The Dimocks even have names for their baby picked out: Millie, short for millennium, if it’s a girl, and Otto, as in aught (zero), for a boy.

“There’s going to be somebody who is going to do it,” Duane Dimock said. “Why not us?”

Captain Cook’s Hotel, the only accommodations on Kiribati’s Christmas Island, already has sold out its 36 rooms for New Year’s but plans to build more rooms and put guests up in tents if necessary.

“We would very much like to have the first baby of the millennium delivered at the hotel,” general manager Peter Edwards said. “Arrangements could be made, as long as we’ve got the room.”

But the Dimocks also would have to find a doctor willing to perform obstetrical surgery on the island, which has no hospital.

If they stay at home, they could compete for the $2 million in cash and prizes being lined up by Sam Paglia for the parents of the first baby born in North America next year.

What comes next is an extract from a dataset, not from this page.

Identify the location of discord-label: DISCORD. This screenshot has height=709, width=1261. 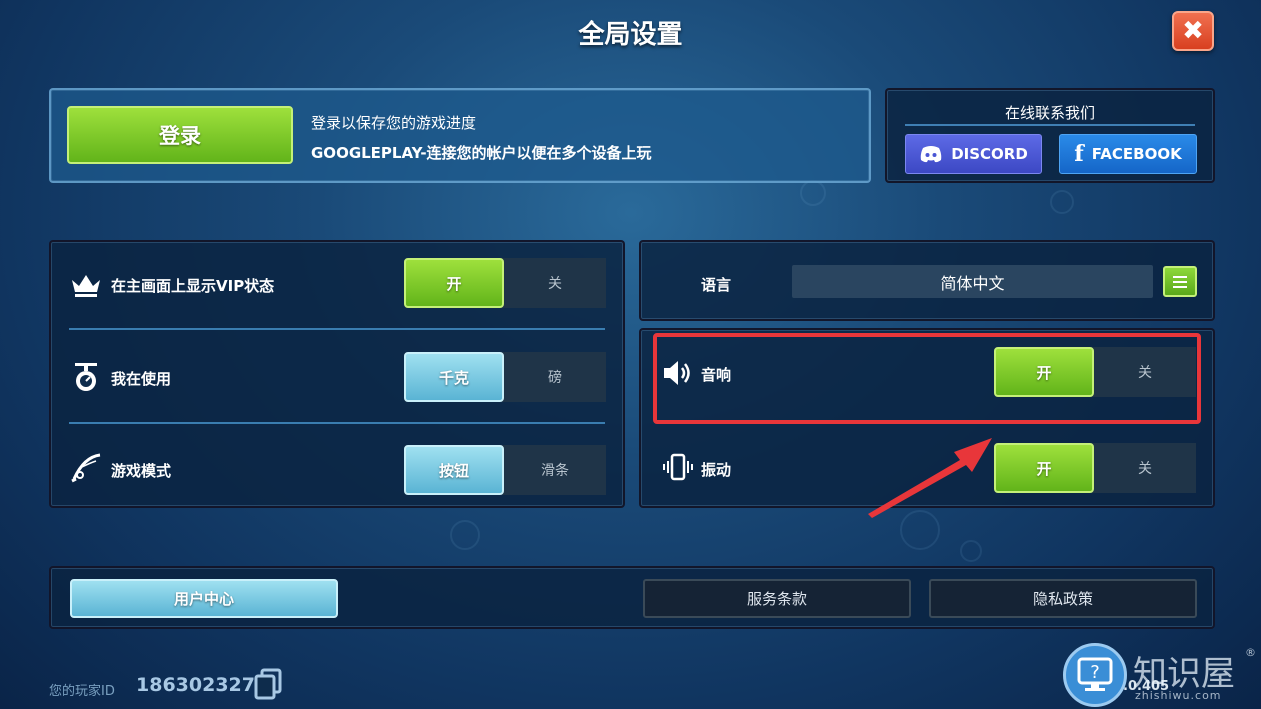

Paglia, the Canadian owner of a graphics arts company, obtained the U.S. trademark for the term “Official Millennium Baby” more than a year ago, and now is approaching companies to underwrite prizes such as a minivan, an unlimited supply of diapers and a full college scholarship.

“We’re probably going to cause a baby boom,” Paglia said.

With multiple time zones in North America, he is still struggling to figure out how his competition will pick the winner.

Not to be outdone, several companies are lining up for other “official” trademark names--Millennium Born, Baby Millennium, Millennium D.O.B. 2000--to crank out everything from infant togs to plush toys to soap-on-a-rope.

Irish companies are lining up to shower that country’s firstborn with prizes. Doctors there, not surprisingly, advise St. Patrick’s Day conceptions.

“There’s no doubt that the country’s first baby of the millennium will win enormous celebrity status and probably won’t have to work a day in his or her life, except for celebrity appearances,” said Jim Finnegan, an Irish publicist.

Some prospective parents have been taking the opposite route, trying to time their babies’ births so they can’t possibly occur around New Year’s. Internet bulletin boards devoted to fertility issues have been buzzing with postings from would-be moms expressing fear of a massive Y2K power failure while they are on the delivery table.

Their timing issues are much easier to handle than those of couples aiming for the millennial prize. After all, only a single second separates the last baby of 1999 from the first of 2000.

“You’ll either get a tax break or end up on the ‘Today’ show,” said “Generations” author William Strauss, who writes about pivotal points in history.